### WHAT YOU SHOULD DO
Would you please copy only the lines from the line that contains "This screenshot has width=1456, height=819." to the end of the data below, exactly, leaving every picture out?

Records excerpted from a collection:
◇ ◇ ◇ ◇ ◇

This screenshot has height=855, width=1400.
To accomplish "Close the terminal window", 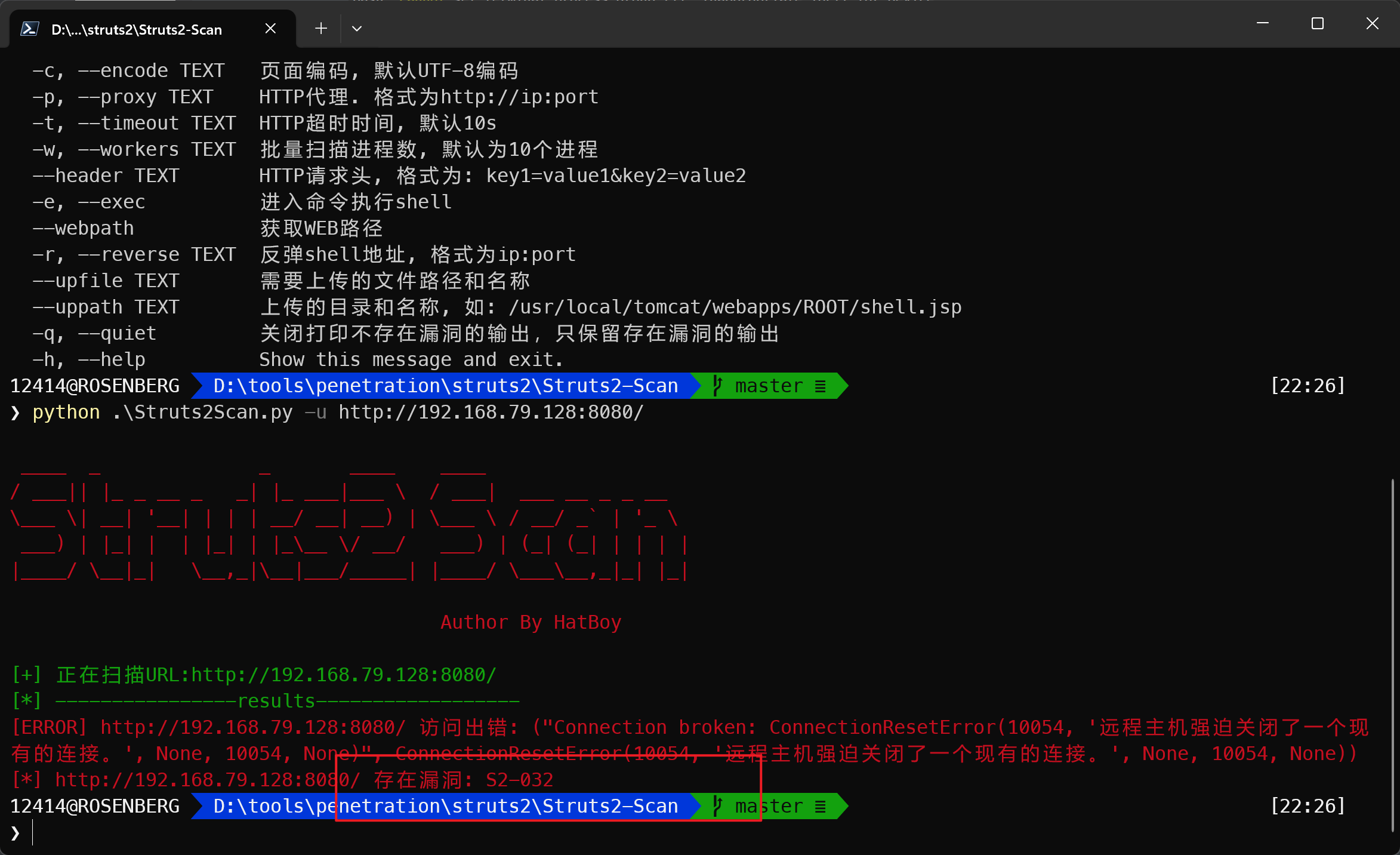I will 1372,24.
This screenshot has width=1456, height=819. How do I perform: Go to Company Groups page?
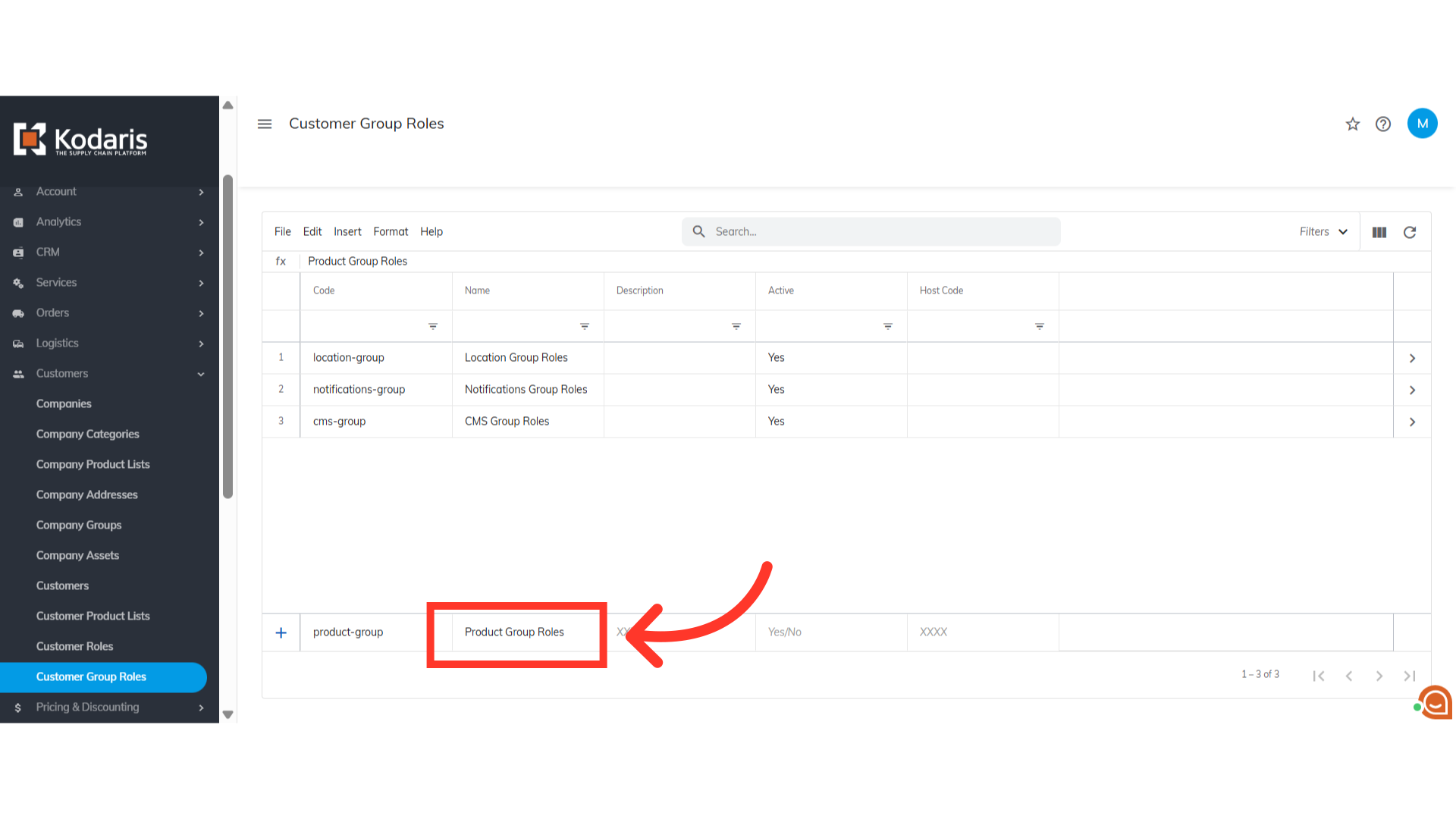coord(79,525)
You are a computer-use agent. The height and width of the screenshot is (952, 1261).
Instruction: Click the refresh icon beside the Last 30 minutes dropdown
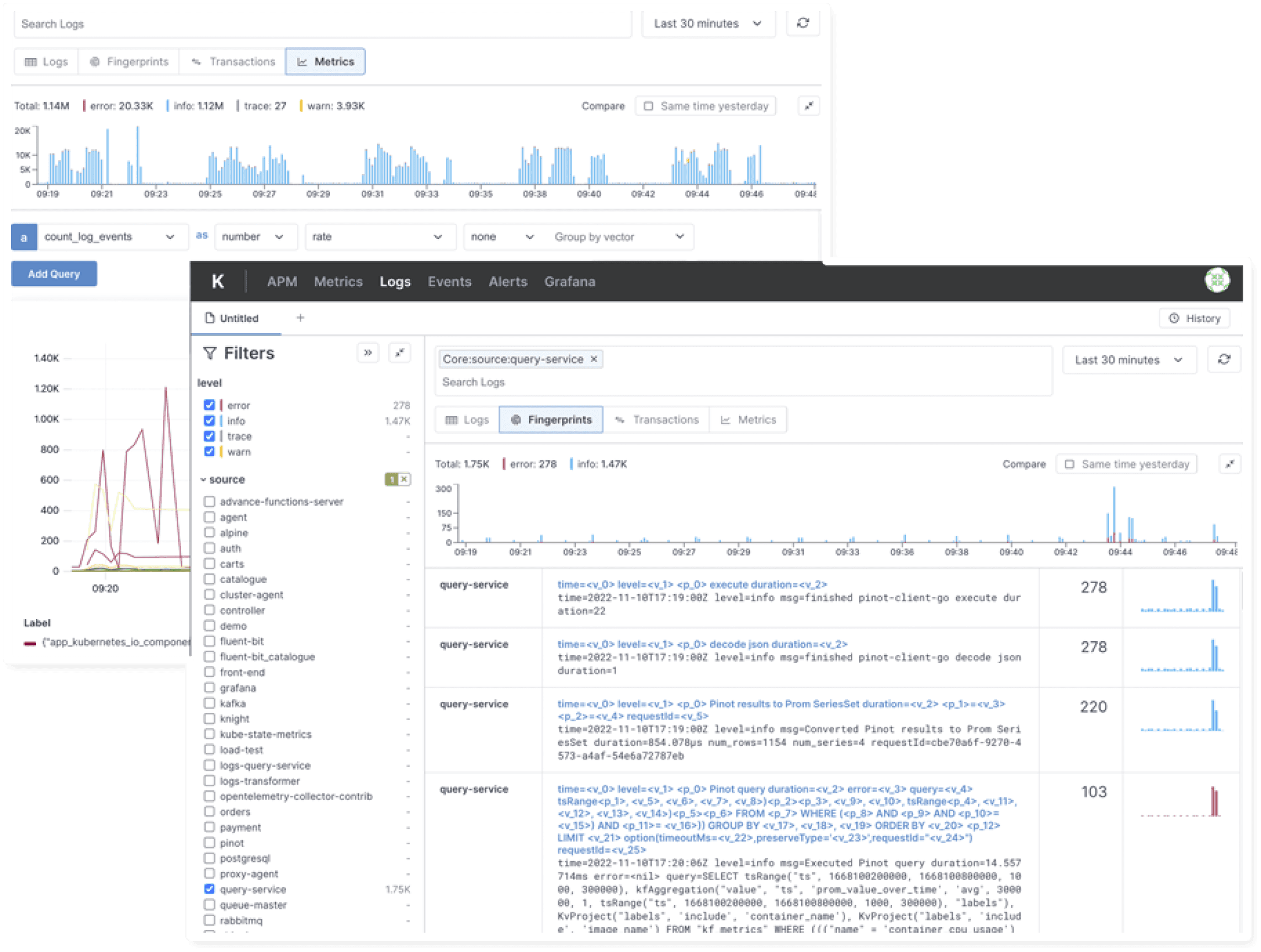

◇ ◇ ◇ ◇ ◇

### RESULT OF THE EXERCISE
This screenshot has width=1456, height=819. How do I perform: Go to Company Groups page?
coord(79,525)
You are a computer-use agent. The height and width of the screenshot is (952, 1261).
Instruction: Click the refresh icon beside the Last 30 minutes dropdown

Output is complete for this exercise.